--- 課題 1 ---
病院薬剤師と臨床薬剤師についての文章をもとに、次の問いに答えなさい。
(a) 「病院薬剤師」は、薬剤師の職種を何によって分類した言葉か。
(b) 臨床薬剤師は、病棟に出てどこへ赴くとされているか。
(c) 臨床薬剤師がチーム医療に共に参画する相手として挙げられている職種は何か。
--- 課題 2 ---
病院薬剤師と臨床薬剤師についての文章で、病院薬剤師が担う薬事業務として挙げられているものをすべて書き出しなさい。
--- 課題 3 ---
病院薬剤師と臨床薬剤師についての文章を、最後の文の次から書き継ぎなさい。

--- 読解文 ---
病院薬剤師と臨床薬剤師、その違いと現代における役割の進化
病院でのキャリアを考える際、「病院薬剤師」と「臨床薬剤師」という二つの言葉に触れ、その関係性や違いについて疑問に思ったことはないでしょうか。似ているようで少し違う、これらの言葉の背景を理解することは、ご自身の目指す薬剤師像を明確にする上で非常に役立ちます。ここでは、二つの言葉の意味と、現代の医療現場における薬剤師の役割の進化について解説します。
「働く場所」を示す病院薬剤師
「病院薬剤師」とは、その言葉が示す通り、勤務する「場所」が病院である薬剤師を指す呼称です。病院という組織に所属し、調剤、注射薬の混合調製、医薬品管理、そして後述する臨床業務など、その施設内で発生する多岐にわたる薬事業務全般を担う専門職の総称と理解することができます。これは、薬剤師の職種を勤務地によって分類した、最も広い意味での言葉です。
「業務内容」を指す臨床薬剤師
一方、「臨床薬剤師」とは、その「業務内容」に焦点を当てた言葉です。特に、調剤室での対物業務だけでなく、病棟に出て患者さまのベッドサイドへ赴き、治療に直接的に関わる薬剤師の働き方を指します。医師や看護師と共にチーム医療に参画し、薬物治療に関する専門的な提案を行ったり、患者さまと直接対話して服薬指導を行ったりといった、より臨床的な対人業務を主として担う薬剤師像を指しています。

--- 検証用データ ---

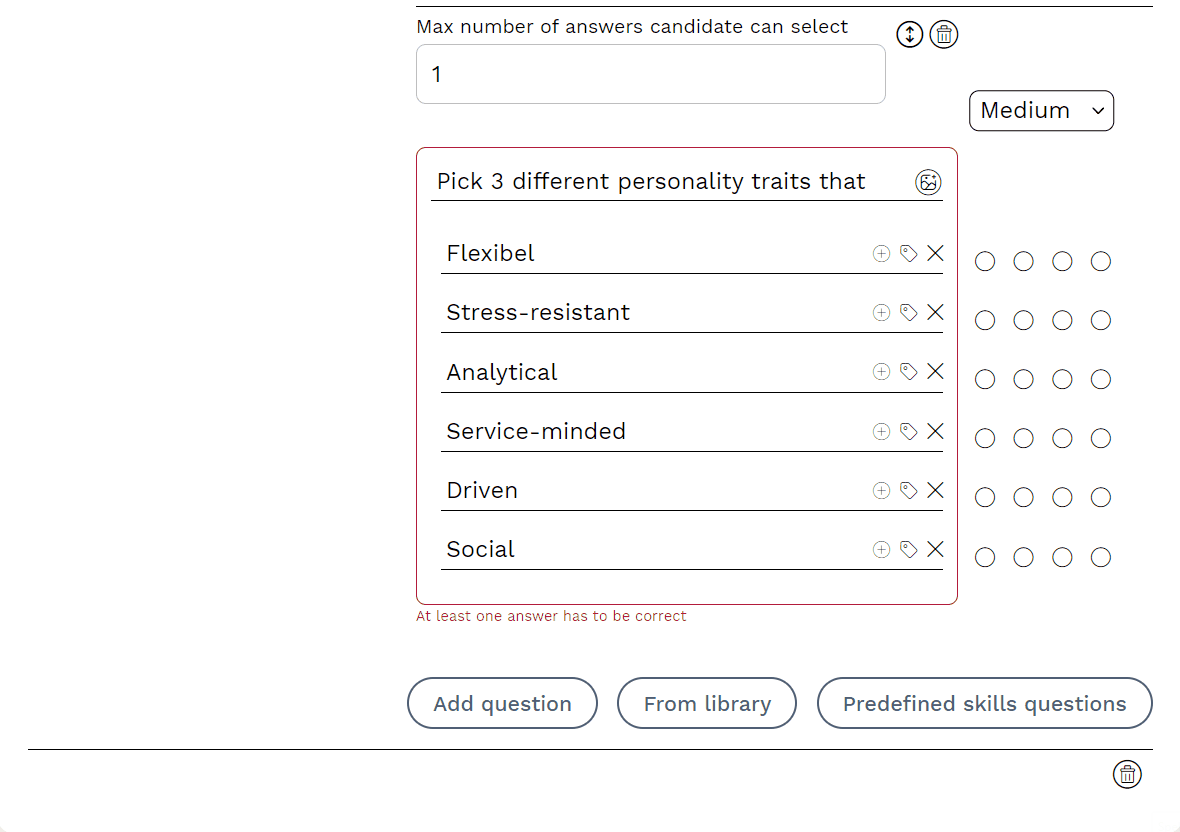Click the plus icon on the Social row
Screen dimensions: 1180x832
[881, 549]
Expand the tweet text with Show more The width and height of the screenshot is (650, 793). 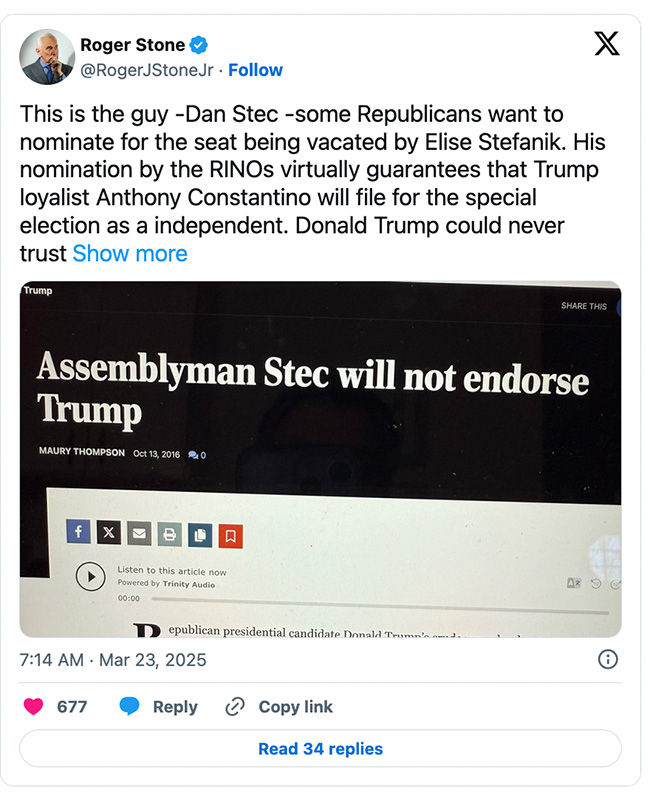pyautogui.click(x=130, y=253)
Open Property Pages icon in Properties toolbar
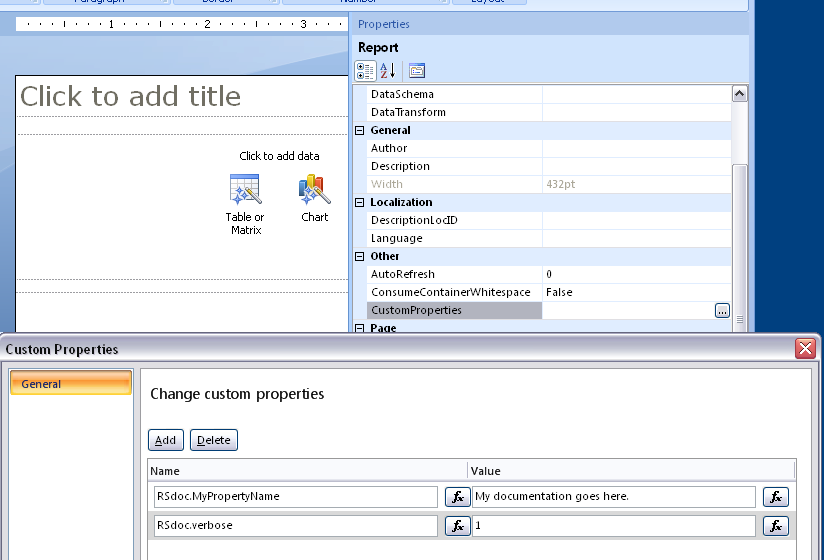Screen dimensions: 824x560 click(417, 70)
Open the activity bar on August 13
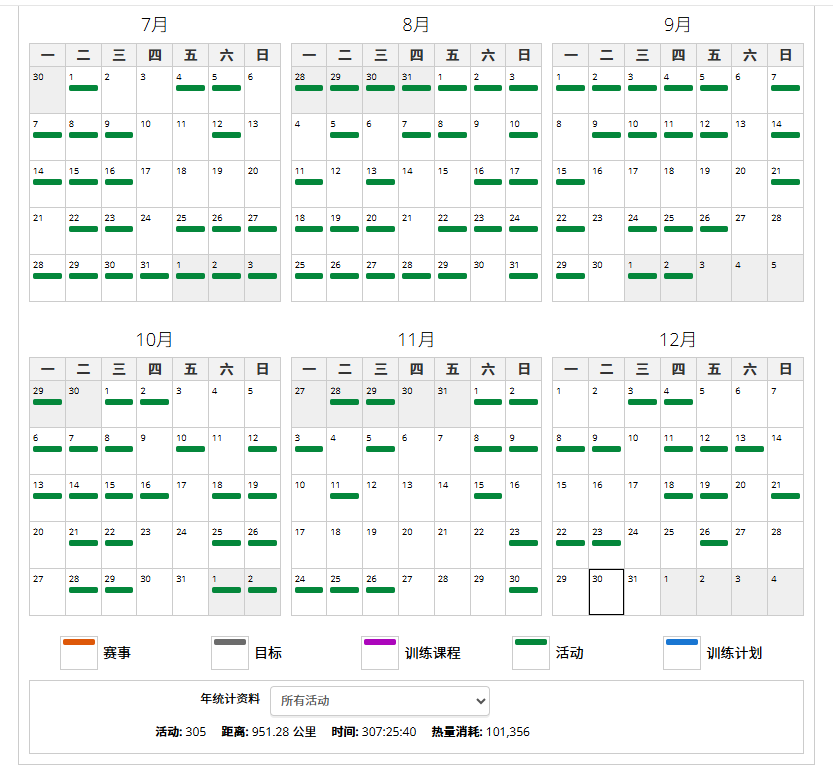This screenshot has height=773, width=833. click(x=380, y=182)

--- 解答 1 ---
(a) 勤務地（勤務する場所）
(b) 患者さまのベッドサイド
(c) 医師と看護師

--- 解答 2 ---
調剤、注射薬の混合調製、医薬品管理、臨床業務

--- 解答 3 ---
二つの言葉がほぼ同義となった現代の医療現場
かつて、病院薬剤師の業務は調剤室内での作業が中心でした。しかし、医療の高度化と共に、薬剤師がより積極的に臨床へ関与することの重要性が認識されるようになり、その役割は大きく変化しました。現在では、国の方針としても薬剤師の病棟業務が推進されており、ほとんどの病院で「病院薬剤師」が「臨床薬剤師」としての役割を担うことが当たり前となっています。つまり、現代において、「病院薬剤師」という職務の本質は、「臨床薬剤師」として活躍することにあると言えるでしょう。二つの言葉は、ほぼ同義のものとして捉えられるようになっています。
真の臨床薬剤師を目指すための職場選び
ただし、「病院薬剤師」であれば誰でも等しく「臨床薬剤師」としての役割を深く追求できるかというと、必ずしもそうとは限りません。薬剤師が臨床業務にどれだけ時間と情熱を注げるかは、勤務する病院の理念や人員体制、そして薬剤師の役割に対する理解度に大きく左右されます。あなたが、真に患者さまの治療に貢献できる臨床薬剤師としてのキャリアを望むのであれば、薬剤師の臨床活動を積極的に支援し、その専門性を高く評価する文化を持つ病院を選ぶことが不可欠です。